Short task 1:
List the titles of the individual poems that the passage on Egan's poetry quotes from or names.

Source text:
In Steak and Stations, this refracted sense of meaning comes through strongly in last lines of ‘free to drink’, lines which echo with holy communion and the act of consumption that defines it:
swallow consume be of that consumption
and consume for others then fall later
Unsurprisingly, there’s something unnerving in being confronted with the more (un)folkloric dimensions of folk-urban-englishness: it suddenly feels pressurised, as if simultaneously revealing and concealing depression. But then there are more obvious moments where this unnerving sense comes to the surface, such as in ‘I’ve had a belli full!’ in Steak and Stations:
…renshaw street deserted apart from
a tramp sitting in his own piss calling solomon solomon
when I ignored him he called again solomon solomon
This strange double element, the pressure, the revealing and concealment of a depressed air, is not only down to Egan’s sense of humour, although this warrants a mention here. Referencing monopods (one-legged creatures found in ancient Greek mythology) in the poem ‘monopods’ from Folklores – Egan gives them a re-imagining as mutants:
the unfortunate children of chemical spillages
of released gasses of too many cigarettes
and ends with
my socks are going that way half a pair in hiding
they didn’t leap dead eyed at my hopping future.

Short task 2:
In the listing below, start at the line that has "Locate an element on the screen. The width" and end after the line that has "Scrollbar is located". Echo those lines character for character.

Dataset rows:
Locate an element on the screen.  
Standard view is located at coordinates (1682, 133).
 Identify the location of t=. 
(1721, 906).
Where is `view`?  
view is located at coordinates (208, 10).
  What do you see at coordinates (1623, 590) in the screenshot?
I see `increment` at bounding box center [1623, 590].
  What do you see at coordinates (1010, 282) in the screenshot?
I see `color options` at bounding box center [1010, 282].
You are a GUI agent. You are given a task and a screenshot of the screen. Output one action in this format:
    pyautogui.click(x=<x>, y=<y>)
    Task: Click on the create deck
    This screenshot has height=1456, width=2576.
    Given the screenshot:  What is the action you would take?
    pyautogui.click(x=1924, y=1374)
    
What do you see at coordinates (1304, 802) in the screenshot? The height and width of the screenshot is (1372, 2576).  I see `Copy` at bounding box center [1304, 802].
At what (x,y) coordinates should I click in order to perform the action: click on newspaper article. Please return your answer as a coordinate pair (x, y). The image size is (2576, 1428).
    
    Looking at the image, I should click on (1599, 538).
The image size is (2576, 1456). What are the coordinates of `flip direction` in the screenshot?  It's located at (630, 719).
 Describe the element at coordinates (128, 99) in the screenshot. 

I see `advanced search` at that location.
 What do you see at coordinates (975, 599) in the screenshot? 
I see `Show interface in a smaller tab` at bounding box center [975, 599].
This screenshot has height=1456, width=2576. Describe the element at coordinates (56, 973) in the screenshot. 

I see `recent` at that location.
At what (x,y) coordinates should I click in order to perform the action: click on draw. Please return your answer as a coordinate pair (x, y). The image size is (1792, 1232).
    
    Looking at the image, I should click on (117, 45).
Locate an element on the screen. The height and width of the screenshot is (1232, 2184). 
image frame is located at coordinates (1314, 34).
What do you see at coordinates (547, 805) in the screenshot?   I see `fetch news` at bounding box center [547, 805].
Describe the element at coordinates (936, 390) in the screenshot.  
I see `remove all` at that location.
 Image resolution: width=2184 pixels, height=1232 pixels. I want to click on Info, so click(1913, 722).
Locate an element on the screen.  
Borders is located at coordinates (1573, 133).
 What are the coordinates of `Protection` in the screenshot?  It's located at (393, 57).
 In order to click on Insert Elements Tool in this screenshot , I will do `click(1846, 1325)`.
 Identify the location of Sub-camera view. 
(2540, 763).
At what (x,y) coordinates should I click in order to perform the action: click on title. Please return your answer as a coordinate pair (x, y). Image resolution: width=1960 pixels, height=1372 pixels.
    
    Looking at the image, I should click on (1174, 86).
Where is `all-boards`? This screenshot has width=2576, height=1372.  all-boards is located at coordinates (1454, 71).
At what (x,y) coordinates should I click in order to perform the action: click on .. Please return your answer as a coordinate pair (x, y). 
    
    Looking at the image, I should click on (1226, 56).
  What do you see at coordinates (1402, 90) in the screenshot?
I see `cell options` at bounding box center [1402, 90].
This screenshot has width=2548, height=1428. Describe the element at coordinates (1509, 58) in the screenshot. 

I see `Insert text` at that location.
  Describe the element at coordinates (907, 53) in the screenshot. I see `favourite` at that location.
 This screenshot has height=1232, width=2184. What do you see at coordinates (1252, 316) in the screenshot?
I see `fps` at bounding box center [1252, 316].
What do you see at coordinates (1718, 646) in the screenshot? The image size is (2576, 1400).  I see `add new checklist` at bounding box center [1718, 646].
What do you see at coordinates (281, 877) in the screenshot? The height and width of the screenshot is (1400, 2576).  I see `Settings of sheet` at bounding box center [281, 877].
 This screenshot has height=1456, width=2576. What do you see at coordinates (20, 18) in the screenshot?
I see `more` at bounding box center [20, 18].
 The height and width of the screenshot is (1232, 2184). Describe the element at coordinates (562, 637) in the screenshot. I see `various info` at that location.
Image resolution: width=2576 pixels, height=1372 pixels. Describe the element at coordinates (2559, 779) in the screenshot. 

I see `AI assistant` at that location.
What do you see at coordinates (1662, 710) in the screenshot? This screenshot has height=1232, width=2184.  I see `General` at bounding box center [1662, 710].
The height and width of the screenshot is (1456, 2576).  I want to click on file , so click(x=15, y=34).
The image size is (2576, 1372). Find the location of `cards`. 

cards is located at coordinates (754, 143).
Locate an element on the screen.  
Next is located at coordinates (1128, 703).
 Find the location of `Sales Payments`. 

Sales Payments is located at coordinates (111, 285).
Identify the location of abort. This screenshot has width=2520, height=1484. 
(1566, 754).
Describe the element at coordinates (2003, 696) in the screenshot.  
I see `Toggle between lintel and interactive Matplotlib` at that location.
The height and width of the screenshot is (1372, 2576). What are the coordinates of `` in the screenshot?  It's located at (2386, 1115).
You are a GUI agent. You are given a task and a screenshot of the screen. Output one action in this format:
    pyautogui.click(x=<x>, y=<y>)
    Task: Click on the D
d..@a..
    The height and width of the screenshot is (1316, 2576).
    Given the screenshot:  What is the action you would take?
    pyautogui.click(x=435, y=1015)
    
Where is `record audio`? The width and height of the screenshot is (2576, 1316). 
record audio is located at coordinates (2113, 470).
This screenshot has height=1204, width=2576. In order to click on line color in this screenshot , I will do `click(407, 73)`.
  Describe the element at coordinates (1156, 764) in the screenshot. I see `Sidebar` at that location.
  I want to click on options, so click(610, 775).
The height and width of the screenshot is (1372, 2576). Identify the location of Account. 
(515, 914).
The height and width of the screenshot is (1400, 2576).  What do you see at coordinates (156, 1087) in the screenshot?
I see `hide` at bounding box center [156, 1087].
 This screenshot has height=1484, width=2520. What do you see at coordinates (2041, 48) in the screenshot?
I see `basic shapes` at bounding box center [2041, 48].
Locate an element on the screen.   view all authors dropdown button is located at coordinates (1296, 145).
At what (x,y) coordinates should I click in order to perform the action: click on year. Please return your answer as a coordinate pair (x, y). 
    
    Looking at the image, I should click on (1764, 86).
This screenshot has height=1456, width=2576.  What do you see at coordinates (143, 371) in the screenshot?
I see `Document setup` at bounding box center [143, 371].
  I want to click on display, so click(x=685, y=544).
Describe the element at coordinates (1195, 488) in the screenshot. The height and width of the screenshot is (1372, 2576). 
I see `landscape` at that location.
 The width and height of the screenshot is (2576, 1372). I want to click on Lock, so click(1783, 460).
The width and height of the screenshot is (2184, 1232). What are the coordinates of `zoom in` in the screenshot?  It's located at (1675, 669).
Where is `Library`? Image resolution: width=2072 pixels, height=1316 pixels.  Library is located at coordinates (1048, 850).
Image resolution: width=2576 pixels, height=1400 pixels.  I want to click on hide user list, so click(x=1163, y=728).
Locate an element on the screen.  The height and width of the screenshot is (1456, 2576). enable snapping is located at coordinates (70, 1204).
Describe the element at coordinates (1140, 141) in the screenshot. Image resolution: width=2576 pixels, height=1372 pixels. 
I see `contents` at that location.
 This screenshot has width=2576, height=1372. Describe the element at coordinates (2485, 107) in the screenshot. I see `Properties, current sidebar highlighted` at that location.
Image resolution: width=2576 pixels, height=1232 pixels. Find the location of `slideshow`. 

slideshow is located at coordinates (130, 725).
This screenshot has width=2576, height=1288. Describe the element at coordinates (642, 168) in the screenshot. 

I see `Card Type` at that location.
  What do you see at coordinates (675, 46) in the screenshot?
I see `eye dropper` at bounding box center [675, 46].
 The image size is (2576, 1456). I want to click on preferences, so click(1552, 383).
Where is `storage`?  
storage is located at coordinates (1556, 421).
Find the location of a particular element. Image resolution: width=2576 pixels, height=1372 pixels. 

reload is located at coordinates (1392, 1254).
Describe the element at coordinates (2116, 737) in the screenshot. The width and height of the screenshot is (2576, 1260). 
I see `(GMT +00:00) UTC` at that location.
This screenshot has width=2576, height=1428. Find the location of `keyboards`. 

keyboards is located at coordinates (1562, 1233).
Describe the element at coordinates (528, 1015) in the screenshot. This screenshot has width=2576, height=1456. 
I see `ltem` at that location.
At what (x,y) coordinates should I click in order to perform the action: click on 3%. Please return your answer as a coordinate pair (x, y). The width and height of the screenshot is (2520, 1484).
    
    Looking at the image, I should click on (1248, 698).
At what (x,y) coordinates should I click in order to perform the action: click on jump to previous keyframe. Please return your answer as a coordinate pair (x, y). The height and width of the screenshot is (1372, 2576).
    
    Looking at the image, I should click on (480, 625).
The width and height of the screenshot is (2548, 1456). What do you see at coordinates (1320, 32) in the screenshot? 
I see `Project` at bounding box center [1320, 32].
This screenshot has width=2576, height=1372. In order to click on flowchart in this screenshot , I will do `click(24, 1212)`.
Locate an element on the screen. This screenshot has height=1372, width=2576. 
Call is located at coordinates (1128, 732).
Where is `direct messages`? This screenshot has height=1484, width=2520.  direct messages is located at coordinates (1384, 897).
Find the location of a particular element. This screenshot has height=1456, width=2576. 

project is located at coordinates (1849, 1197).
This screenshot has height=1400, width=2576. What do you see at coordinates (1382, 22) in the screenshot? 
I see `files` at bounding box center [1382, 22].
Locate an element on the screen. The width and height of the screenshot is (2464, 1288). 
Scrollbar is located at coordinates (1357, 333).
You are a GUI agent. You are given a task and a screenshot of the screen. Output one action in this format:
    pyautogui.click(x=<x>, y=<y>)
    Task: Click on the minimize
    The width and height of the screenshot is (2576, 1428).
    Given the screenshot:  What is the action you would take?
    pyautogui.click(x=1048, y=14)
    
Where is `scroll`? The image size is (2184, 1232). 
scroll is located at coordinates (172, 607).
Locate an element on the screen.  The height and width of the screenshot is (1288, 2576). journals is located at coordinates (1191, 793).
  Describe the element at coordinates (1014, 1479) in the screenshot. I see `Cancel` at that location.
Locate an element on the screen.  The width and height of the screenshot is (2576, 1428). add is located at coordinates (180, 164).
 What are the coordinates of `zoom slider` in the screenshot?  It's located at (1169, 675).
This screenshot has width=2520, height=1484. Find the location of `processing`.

Correct output 1:
free to drink
I’ve had a belli full!
monopods

Correct output 2:
Locate an element on the screen. The width and height of the screenshot is (2464, 1288). 
Scrollbar is located at coordinates (1357, 333).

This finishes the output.